Saturday 28 February 2015

The hypocrisy of blocking online ads

blocking online ads

Barry Collins finds that ad blockers aren’t as altruistic as they first appear

Until about a year ago, I never liked the idea of ad blockers. The fairies don’t put words on websites while you’re sleeping; most of them are put there by real journalists being paid real money by real publishers, and if you need to view a banner ad or even close a pop-up in lieu of payment for the information you’re getting, so be it. That’s your side of the unwritten deal.

Then advertisers got silly. Really silly. Auto-playing video ads with the volume cranked to 11 became the norm. You’d be sitting at your desk when suddenly a tab you hadn’t touched for two minutes would erupt into life, blasting your eardrums with advertising jingles as you flapped about in a panic, trying to find the offending tab to shut it down. You couldn’t boycott the sites that were doing it, because they were all doing it: the only way to keep the peace was to (reluctantly, in my case) install an ad blocker.


The king of the blockers is undoubtedly Adblock Plus (adblockplus.org) – a no-fuss browser add-on that’s so effective it claims to have 50 million active users. In fact, it’s so good at blocking the really irritating stuff that you probably haven’t even noticed some of the adverts that do slip through: those ads at the top of your search results and the mysteriously personalised ads down the side.
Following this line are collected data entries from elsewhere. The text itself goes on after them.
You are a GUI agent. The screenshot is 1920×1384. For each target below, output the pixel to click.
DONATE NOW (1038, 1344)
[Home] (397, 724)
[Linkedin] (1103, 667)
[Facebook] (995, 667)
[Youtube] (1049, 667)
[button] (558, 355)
Click the Adblock Plus icon in your browser, delve into the settings and you’ll note one of the pre-ticked options is to “allow some non-intrusive advertising”. That option, the little Read More link next to it explains, “allows some of the advertising not considered annoying to be viewed. By doing this you support websites that rely on advertising but choose to do it in a non-intrusive way”.

What Adblock Plus omits to tell you, however, is that it also benefits Adblock Plus. In a good piece of journalism, albeit one that’s now behind a paywall (meaning it’s not plagued by ads), the Financial Times discovered that companies such as Google, Microsoft and Amazon are paying Adblock Plus’s developers substantial sums of money to wave their ads through (bit.ly/ft365). Adblock Plus isn’t so much protection from ads as a protection racket, only allowing ads from big companies if they come to an undisclosed financial agreement.

True, those ads still have to meet strict criteria to pass through the filters – auto-running videos are still barred, no matter how big your cheque book – but Adblock Plus’s system isn’t truly designed to give companies an “incentive to produce better ads”, as its FAQ claims. In fact, it’s designed to give advertisers an incentive to pay Adblock Plus, and we web users are the unwitting incentive.

Adblock Plus’s developer, Eyeo, claims it needs to charge the big firms because it “requires significant effort on our side and this task cannot be completely taken over by volunteers”. Given that the company employs 36 staff and is currently hiring, it seems that taking the moral high ground is a pretty lucrative business.

I didn’t like ad blockers before I installed them, but I like them a whole lot less now.